Still unsure? Start small. A $2.99 Faxend job costs less than a coffee and proves the service in minutes. You can always move up a tier later.
Frequently asked questions
Is HelloFax the same as Dropbox Fax?
Yes. Dropbox acquired HelloFax and rebranded it to Dropbox Fax. The service and your account are the same product under a new name.
Does Faxend require a subscription?
No. Faxend's Basic plan is a one-time $2.99 charge for up to 5 pages. It does not require an account or a recurring fee.
Which service is better for HIPAA?
Faxend includes HIPAA-ready protection on every plan. HelloFax typically limits HIPAA support and signed BAAs to its paid business tiers.

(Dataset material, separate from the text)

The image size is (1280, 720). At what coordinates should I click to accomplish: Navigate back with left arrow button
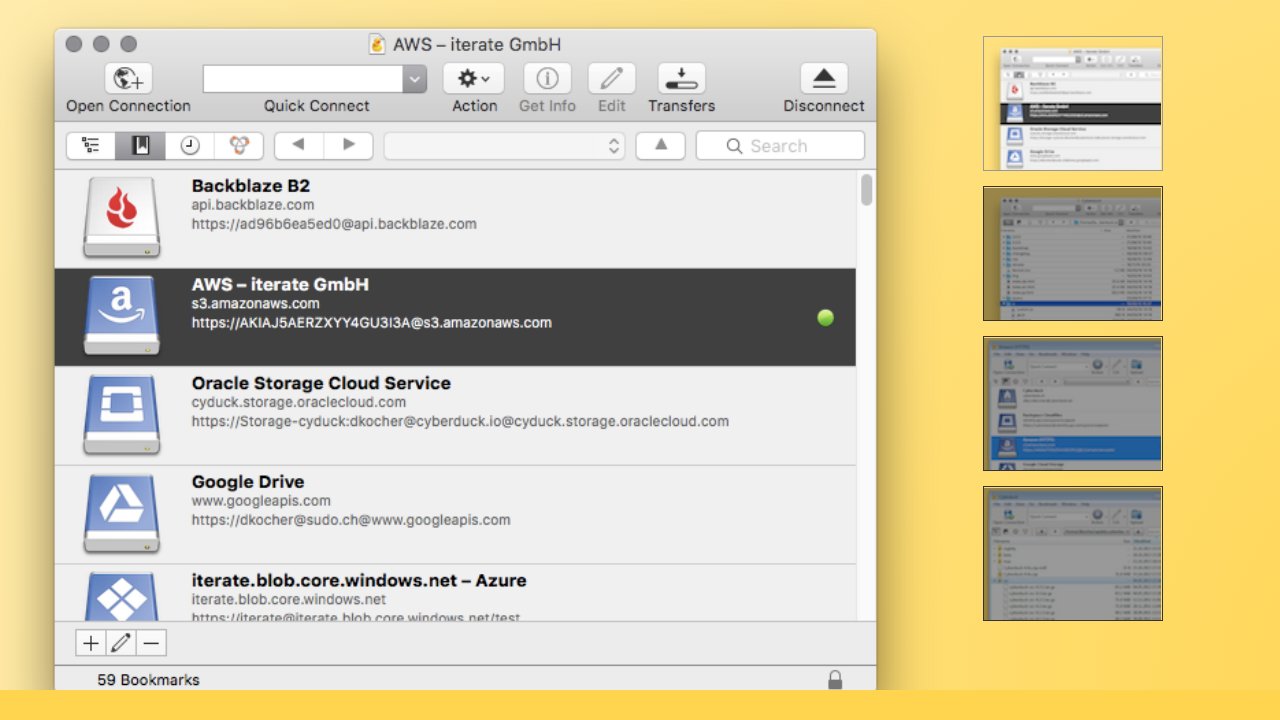298,145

Does HelloFax have a mobile app?
No. HelloFax and Dropbox Fax have no iOS or Android app. You fax through a browser or by email, while Faxend offers a native iPhone app.
Can I receive faxes with either service?
Yes. Both support inbound faxing. Faxend includes a dedicated inbound number on its Pro plan, and HelloFax offers numbers on paid tiers.
How fast does a fax send?
With Faxend, a single page usually reaches the recipient in 30 to 60 seconds. Times vary with page count and the receiving line.